Während Geburtstag, Ostern und Weihnachten

Etwas einbrachten.“

Schrieb Bertolt Brecht.

Hat er denn recht?

Sind nicht zum Beispiel am  Buß- und Bettag die Geschenke mindestens genauso gering. Eigentlich ja.  Aber.

Vor einigen Jahren begab es sich im Oktober, daß Frau A. mir gegenüber einen kleinen Wunsch äußerte.  Verbindlich wie ich bin, griff ich ihn auf und sagte:

„Das kann ich dir doch schön zu Weihnachten schenken.“

Die Frau aber reagierte empört:

„Zu Weihnachten? Dafür ist das viel zu klein! Zu Buß- und Bettag kannste mir das schenken.“

Und das tat ich dann auch. Einige Wochen später hatte die Frau ihre Ansage natürlich vergessen und wunderte sich entsprechend über das Geschenk, das liebevoll verpackt am Morgen des Buß- und Bettages für sie auf dem Küchentisch lag.

So hielt ich es auch in den Folgejahren und jedes Mal gelang mir im  November ein kleiner Überraschungscoup.

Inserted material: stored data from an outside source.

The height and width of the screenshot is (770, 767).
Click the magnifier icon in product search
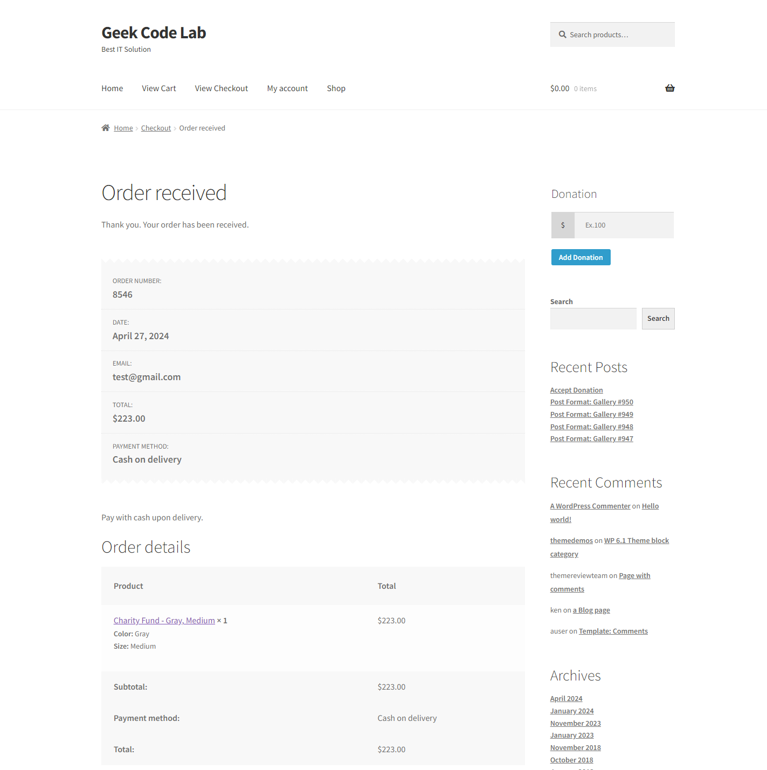[x=562, y=35]
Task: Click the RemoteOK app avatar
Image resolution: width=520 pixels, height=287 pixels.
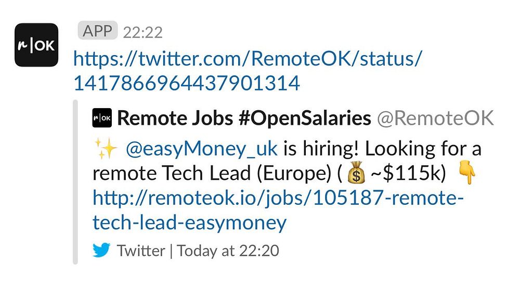Action: coord(36,45)
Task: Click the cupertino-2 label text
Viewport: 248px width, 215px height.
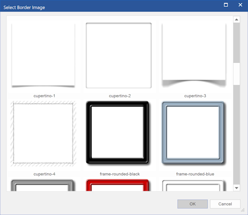Action: coord(120,96)
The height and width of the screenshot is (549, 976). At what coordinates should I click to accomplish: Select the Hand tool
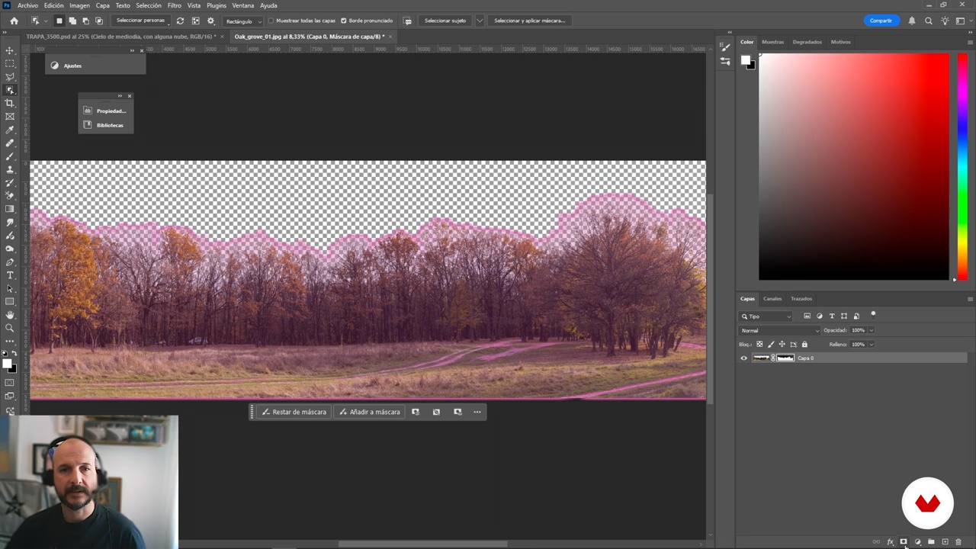click(x=10, y=315)
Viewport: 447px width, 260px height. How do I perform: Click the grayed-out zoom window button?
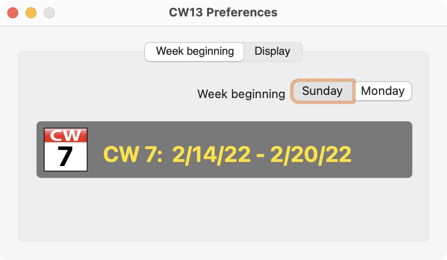[x=49, y=13]
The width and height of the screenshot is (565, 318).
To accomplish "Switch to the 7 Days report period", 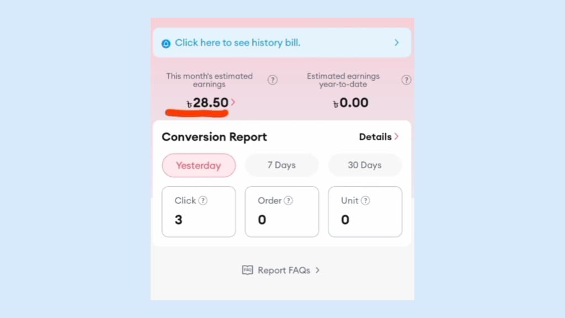I will (x=281, y=165).
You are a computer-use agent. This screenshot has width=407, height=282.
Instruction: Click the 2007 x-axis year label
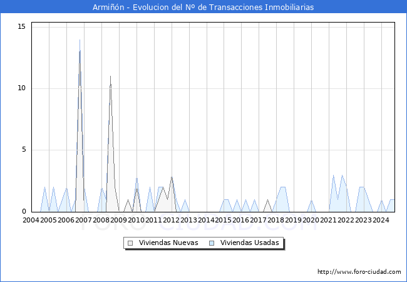[x=83, y=220]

Jetzt aber. Vor einigen Wochen sagte Frau A. zu mir:

„Ich freu mich schon auf dein Geschenk zu Buß- und Bettag.“

Aus einem Witz wurde ein Ritual. Und deshalb hat die liebe Frau auch heute wieder ein liebevoll kuratiertes Geschenk auf dem Küchentisch ZU LIEGEN GEHABT, wie die Berlinerin sagt.